WHAT YOU WILL DO: Only the lines from the one containing "Instruction: Click the GCV column header" through the final line below belong in the output, copied exactly and without pictures.

Records from a data source
========

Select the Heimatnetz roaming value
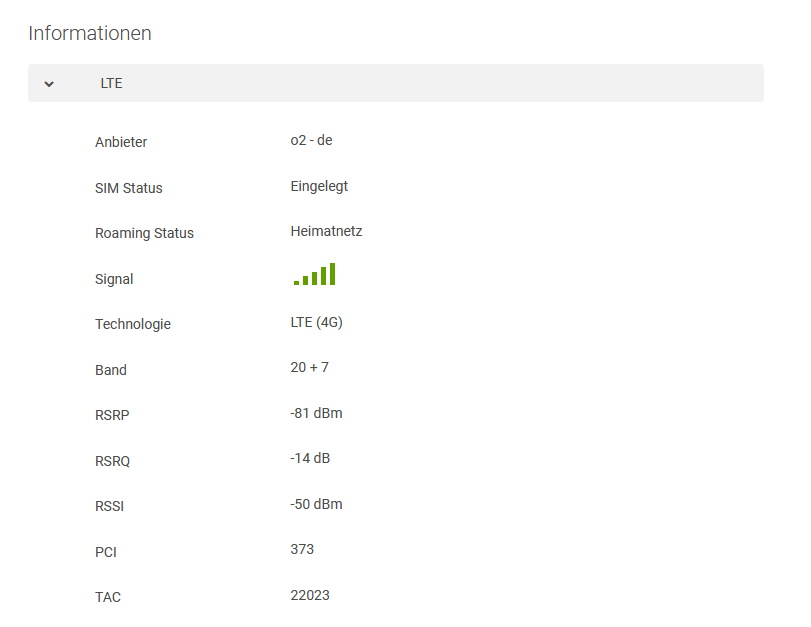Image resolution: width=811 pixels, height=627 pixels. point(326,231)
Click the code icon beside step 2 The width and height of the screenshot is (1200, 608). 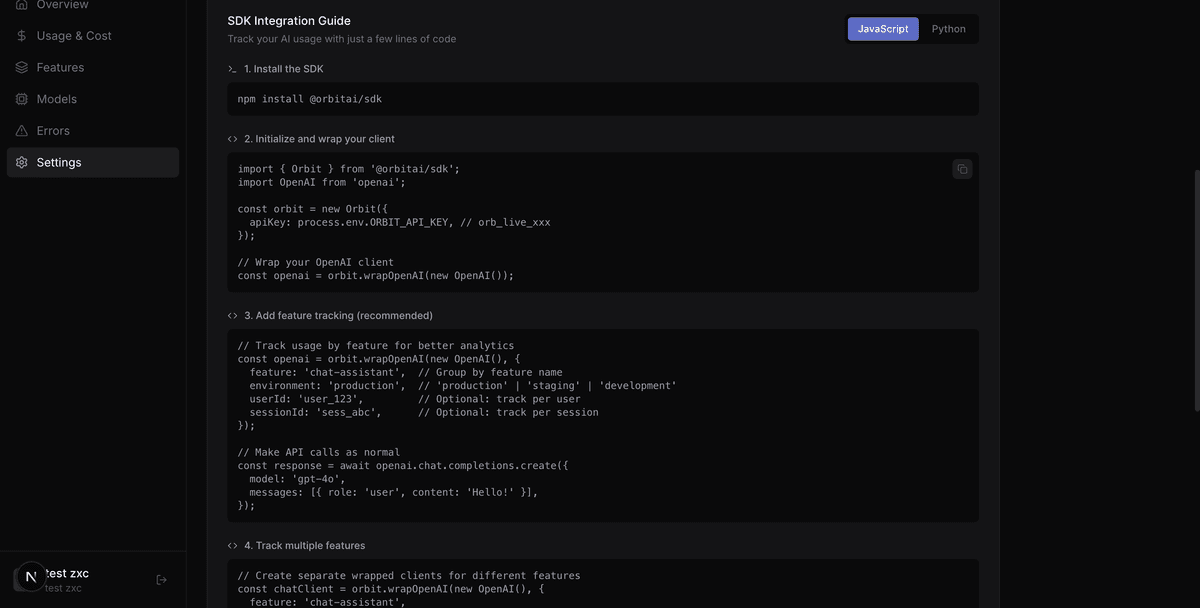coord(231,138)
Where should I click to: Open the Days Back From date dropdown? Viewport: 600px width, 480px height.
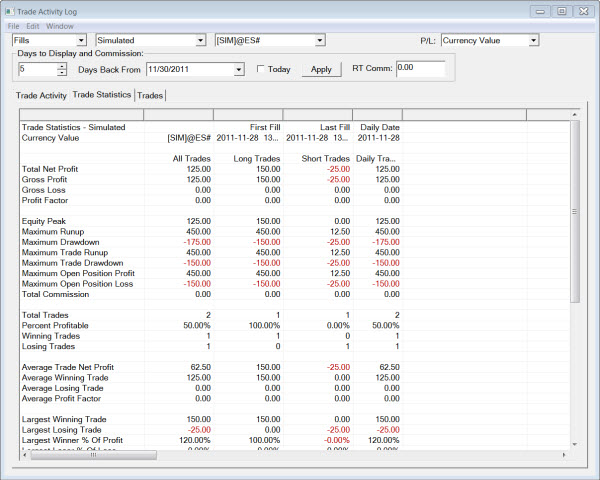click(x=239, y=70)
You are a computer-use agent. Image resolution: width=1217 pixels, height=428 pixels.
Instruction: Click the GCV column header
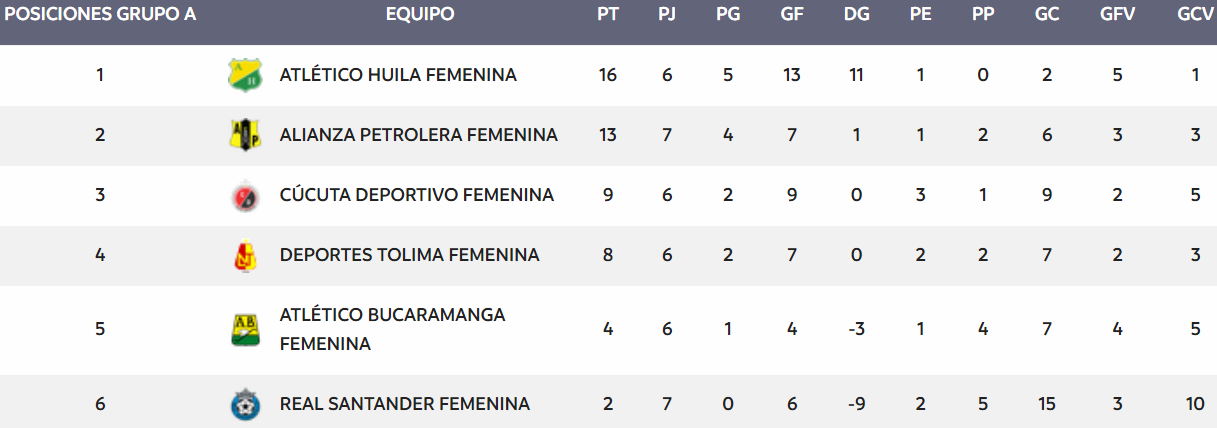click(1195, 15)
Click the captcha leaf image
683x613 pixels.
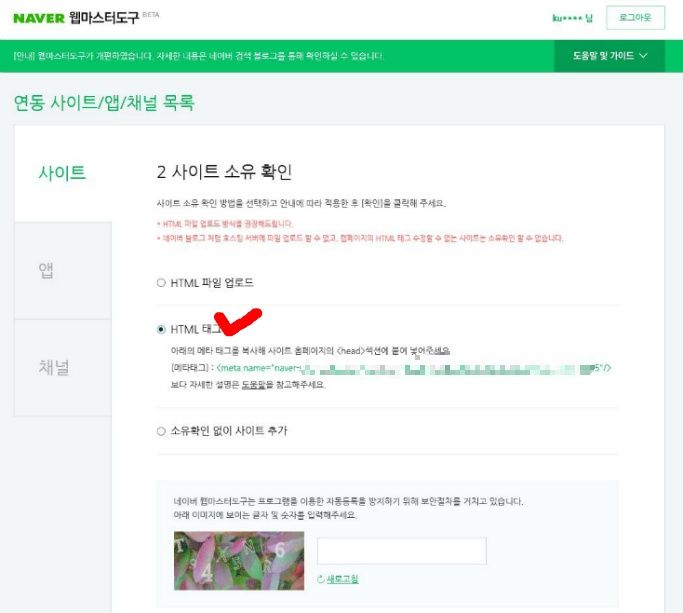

========

TASK SOLUTION:
Instruction: Click the GCV column header
click(1195, 15)
Click the captcha leaf image
683x613 pixels.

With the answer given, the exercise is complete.